Data excerpts -
....................
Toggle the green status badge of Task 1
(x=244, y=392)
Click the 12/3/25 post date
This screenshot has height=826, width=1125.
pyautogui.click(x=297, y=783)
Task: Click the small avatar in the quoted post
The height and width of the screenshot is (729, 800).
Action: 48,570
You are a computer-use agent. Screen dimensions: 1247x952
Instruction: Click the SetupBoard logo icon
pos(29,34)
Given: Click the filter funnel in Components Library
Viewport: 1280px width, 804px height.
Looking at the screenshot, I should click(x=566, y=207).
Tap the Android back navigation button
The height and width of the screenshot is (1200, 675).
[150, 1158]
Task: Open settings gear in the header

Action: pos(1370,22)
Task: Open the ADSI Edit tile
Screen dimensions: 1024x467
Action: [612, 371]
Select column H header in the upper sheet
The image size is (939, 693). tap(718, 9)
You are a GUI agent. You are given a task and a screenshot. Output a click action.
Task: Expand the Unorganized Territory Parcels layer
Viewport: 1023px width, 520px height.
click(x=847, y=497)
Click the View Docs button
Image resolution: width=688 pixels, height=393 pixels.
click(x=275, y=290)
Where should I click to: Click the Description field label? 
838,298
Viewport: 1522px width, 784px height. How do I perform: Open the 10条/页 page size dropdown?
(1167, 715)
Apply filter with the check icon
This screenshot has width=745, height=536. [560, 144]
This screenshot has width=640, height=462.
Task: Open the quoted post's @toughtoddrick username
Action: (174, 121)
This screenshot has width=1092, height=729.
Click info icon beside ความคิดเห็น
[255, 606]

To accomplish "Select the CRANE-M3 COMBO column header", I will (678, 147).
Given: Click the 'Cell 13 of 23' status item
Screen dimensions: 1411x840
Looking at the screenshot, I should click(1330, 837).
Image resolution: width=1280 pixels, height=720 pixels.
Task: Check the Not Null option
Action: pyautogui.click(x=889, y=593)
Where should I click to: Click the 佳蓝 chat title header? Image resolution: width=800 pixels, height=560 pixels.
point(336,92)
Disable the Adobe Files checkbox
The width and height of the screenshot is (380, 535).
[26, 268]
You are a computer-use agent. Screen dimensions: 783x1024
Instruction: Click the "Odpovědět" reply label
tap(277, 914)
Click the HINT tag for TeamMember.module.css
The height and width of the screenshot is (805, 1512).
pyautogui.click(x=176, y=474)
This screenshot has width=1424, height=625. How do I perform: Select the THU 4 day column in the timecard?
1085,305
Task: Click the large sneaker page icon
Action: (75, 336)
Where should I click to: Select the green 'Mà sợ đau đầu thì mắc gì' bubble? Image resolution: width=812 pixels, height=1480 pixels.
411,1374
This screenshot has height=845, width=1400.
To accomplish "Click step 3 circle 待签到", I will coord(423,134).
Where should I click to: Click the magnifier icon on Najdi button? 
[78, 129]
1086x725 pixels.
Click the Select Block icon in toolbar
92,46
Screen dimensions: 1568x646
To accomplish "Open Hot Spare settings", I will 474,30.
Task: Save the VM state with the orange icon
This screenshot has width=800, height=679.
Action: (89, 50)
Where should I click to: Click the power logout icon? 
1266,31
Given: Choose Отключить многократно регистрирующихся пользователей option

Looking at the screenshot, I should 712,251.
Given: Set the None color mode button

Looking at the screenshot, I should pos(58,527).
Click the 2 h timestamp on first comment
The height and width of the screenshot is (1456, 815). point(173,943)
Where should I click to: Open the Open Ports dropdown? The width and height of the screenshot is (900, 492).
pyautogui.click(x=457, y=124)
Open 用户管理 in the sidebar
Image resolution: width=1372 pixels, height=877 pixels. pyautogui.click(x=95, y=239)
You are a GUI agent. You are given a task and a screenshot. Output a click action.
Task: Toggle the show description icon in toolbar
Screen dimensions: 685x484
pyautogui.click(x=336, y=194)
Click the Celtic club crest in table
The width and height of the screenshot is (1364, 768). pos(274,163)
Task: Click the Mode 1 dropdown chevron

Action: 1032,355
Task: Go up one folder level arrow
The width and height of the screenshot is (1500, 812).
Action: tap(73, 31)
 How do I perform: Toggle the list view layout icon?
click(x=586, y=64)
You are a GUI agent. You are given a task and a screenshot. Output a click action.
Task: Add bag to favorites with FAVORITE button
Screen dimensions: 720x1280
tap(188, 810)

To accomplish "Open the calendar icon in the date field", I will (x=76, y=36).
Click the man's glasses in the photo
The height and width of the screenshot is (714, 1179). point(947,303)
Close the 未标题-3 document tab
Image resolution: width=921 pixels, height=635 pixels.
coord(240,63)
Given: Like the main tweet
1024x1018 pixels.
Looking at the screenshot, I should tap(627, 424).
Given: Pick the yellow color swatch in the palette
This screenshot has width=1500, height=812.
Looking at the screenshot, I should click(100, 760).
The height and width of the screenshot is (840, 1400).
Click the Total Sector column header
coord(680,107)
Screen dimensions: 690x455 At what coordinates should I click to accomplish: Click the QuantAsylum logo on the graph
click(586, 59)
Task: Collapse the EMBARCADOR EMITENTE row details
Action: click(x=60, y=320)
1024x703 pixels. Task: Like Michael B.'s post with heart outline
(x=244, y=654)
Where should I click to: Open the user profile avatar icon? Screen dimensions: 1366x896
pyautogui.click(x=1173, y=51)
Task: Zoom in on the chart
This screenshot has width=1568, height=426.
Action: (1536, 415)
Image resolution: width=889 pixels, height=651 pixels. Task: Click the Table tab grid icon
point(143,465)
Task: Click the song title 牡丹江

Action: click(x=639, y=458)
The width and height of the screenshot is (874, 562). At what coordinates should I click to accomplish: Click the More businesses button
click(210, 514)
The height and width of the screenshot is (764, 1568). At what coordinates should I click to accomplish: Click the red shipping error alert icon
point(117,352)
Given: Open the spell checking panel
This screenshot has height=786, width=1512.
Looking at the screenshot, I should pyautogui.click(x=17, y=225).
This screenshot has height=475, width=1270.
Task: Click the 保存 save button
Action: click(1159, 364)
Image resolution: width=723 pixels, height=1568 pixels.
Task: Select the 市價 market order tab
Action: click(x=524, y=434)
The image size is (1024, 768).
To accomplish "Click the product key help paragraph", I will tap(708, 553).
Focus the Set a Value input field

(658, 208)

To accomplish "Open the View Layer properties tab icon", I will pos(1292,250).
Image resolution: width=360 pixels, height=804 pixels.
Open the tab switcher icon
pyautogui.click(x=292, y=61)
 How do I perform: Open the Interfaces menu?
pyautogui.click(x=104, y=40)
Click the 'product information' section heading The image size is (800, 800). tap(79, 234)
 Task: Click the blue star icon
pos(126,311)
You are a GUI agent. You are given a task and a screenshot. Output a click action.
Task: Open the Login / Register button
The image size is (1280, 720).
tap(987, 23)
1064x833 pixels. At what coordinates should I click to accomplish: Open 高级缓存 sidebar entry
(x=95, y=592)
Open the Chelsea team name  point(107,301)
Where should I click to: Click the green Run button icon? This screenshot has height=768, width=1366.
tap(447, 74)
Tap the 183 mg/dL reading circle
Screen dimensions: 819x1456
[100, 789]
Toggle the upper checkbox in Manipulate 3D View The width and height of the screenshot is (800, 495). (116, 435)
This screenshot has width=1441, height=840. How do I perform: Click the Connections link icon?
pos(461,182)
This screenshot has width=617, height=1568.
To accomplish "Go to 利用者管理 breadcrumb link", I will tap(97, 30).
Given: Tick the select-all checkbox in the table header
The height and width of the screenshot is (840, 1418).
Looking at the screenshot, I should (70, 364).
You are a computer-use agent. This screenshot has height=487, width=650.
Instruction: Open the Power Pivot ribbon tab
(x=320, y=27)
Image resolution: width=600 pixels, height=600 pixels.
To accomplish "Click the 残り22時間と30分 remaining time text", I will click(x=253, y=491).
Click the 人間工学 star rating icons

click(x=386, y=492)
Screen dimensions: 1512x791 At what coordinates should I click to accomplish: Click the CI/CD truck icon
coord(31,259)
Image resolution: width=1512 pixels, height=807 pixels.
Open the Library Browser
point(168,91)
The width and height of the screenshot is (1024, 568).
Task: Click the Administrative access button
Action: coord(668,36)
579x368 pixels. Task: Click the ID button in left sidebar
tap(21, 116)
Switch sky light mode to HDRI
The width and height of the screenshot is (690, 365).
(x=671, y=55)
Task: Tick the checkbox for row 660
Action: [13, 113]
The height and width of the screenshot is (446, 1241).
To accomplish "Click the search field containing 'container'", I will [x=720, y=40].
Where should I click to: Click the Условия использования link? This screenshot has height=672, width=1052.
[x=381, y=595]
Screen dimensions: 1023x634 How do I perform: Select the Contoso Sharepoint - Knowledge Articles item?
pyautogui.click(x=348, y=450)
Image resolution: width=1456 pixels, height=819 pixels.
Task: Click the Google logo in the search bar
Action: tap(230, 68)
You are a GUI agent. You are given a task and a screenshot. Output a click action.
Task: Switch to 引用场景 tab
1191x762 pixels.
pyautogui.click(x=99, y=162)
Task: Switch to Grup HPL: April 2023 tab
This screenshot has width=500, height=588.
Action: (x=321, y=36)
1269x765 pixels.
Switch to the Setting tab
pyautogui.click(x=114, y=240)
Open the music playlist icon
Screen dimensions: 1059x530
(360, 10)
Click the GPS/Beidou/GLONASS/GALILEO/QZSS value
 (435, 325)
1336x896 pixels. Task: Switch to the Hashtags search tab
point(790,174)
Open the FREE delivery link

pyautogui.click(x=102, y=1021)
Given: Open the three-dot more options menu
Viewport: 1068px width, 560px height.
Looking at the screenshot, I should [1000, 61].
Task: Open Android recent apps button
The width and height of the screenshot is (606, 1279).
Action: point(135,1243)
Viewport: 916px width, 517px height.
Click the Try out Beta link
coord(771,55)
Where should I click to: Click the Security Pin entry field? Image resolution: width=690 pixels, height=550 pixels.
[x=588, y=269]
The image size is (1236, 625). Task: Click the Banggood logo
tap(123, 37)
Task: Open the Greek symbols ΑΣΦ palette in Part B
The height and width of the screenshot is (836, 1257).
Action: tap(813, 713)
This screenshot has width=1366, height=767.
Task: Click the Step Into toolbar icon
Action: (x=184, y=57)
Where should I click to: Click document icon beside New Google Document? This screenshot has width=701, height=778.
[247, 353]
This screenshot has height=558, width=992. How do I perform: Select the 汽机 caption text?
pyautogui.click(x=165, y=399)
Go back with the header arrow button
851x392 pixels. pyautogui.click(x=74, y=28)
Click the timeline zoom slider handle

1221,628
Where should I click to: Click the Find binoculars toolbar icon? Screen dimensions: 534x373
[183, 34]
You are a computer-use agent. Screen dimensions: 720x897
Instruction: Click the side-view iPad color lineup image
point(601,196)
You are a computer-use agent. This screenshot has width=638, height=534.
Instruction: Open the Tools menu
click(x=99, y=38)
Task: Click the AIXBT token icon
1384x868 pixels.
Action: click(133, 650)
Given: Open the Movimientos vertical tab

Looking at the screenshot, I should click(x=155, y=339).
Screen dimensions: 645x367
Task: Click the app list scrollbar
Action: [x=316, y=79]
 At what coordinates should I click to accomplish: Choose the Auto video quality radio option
....................
Requirement -
Every line in the records that holds the word "Android" should be copied into the answer.

Task result -
Tap the Android back navigation button
Task: Open Android recent apps button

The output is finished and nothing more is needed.